- Original language: English
- Written by: Roland Smith
- Characters: Lance Armstrong, Jan Ullrich, Marco Pantani
- Subject: A Story of the Tour de France
- Genre: Sport, drama, biography
- Setting: a hotel room, road races

Premiere
- Date: July 2009
- Place: Cavendish Gate London

= Pedal Pusher =

Play

Pedal Pusher is a play written by the English director and playwright, Roland Smith. Pedal Pusher revolves around the Tour de France in the late 1990s and early 2000s. It was developed from dialogue gleaned from interviews, biographies and archive footage. It premiered at London's Cavendish Gate Theatre in July 2009, starring Tom Daplyn, Josh Cass, Alexander Guiney and Graham O'Mara, directed by Roland Smith and produced by Theatre Delicatessen.

==Plot==
Pedal Pusher begins with Marco Pantani lying dead in a hotel room. The play goes on to describe a detailed account of the great rivalry, and achievements, of the three cycling legends – Armstrong, Ullrich and Pantani – and each of their individual struggles – Pantani's horrific 1995 crash and struggle with drugs, Ullrich's depression and subsequent drug allegations and Armstrong's fight against cancer.
......
## QUESTIONS ON THE MATERIAL
1. According to the Pedal Pusher page, where did the play premiere?
2. Retype the part of the Pedal Pusher page that begins at the words "Pedal Pusher is" and stops after "by Theatre Delicatessen.".
3. Could you rewrite the paragraph of the Pedal Pusher page starting "Pedal Pusher begins with Marco Pantani" more briefly, keeping its main facts?
The items after the Pedal Pusher page are separate from it.

## Pixel coordinate grounding data
......
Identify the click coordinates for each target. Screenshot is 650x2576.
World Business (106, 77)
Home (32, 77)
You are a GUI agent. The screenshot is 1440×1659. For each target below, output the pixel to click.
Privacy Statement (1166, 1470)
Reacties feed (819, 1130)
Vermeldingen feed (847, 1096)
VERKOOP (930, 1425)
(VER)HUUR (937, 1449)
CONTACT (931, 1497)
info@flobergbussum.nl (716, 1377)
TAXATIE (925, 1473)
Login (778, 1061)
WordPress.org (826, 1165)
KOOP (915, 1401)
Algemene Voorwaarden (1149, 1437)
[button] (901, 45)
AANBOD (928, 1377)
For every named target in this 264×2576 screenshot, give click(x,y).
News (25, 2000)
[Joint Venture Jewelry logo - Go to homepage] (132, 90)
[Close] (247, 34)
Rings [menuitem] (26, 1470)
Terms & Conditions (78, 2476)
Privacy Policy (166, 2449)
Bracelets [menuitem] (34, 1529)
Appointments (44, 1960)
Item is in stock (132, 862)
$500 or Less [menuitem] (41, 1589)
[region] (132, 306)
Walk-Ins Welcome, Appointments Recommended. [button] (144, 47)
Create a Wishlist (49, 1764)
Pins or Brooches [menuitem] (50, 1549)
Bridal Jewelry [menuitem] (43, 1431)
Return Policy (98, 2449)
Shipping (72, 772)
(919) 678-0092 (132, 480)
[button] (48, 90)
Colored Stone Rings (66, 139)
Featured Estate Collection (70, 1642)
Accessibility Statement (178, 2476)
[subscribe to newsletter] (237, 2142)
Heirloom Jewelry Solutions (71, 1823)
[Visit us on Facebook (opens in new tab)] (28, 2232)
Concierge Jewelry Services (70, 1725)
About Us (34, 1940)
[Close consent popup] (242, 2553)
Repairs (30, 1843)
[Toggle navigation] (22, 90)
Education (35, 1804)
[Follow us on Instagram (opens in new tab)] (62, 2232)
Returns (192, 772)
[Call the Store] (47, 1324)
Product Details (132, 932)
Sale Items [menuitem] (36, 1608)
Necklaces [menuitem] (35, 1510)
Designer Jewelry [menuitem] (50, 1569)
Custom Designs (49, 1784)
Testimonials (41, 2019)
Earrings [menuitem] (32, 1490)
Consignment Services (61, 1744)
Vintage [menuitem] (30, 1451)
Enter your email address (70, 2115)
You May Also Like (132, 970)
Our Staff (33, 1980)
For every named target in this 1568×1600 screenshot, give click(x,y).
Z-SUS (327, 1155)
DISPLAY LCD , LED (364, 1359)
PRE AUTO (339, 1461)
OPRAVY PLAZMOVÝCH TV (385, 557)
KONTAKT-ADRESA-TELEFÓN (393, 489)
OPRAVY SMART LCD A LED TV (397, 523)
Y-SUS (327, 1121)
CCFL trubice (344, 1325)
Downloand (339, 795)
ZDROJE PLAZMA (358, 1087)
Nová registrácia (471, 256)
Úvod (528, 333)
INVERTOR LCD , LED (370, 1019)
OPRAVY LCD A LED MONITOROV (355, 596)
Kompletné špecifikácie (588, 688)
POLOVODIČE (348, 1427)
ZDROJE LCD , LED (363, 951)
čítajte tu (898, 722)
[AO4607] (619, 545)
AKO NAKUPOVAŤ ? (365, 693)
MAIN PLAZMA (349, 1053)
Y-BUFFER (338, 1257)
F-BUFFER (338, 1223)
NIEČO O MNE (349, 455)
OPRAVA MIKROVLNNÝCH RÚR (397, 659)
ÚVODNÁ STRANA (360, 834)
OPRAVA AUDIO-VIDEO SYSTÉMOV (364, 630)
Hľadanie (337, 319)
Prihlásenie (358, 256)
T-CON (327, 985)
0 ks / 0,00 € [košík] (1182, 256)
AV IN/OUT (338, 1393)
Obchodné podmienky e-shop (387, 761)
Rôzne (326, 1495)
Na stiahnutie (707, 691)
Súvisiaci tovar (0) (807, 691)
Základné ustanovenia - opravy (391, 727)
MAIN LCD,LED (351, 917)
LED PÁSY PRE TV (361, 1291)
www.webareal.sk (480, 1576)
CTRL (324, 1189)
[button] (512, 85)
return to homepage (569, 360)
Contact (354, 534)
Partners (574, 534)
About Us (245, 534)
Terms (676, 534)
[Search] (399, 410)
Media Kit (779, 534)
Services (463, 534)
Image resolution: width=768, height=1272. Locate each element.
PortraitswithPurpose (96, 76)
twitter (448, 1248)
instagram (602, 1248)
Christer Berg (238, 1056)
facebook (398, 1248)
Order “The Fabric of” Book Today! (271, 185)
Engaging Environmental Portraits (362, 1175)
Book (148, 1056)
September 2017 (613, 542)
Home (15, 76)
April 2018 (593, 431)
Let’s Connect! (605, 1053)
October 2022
......
## TASK RESPONSES
1. At London's Cavendish Gate Theatre.

2.
Pedal Pusher is a play written by the English director and playwright, Roland Smith. Pedal Pusher revolves around the Tour de France in the late 1990s and early 2000s. It was developed from dialogue gleaned from interviews, biographies and archive footage. It premiered at London's Cavendish Gate Theatre in July 2009, starring Tom Daplyn, Josh Cass, Alexander Guiney and Graham O'Mara, directed by Roland Smith and produced by Theatre Delicatessen.

3. The play opens with Marco Pantani dead in a hotel room. It then traces the rivalry and achievements of Armstrong, Ullrich and Pantani, along with their personal struggles: Pantani's 1995 crash and drug problems, Ullrich's depression and drug allegations, and Armstrong's fight against cancer.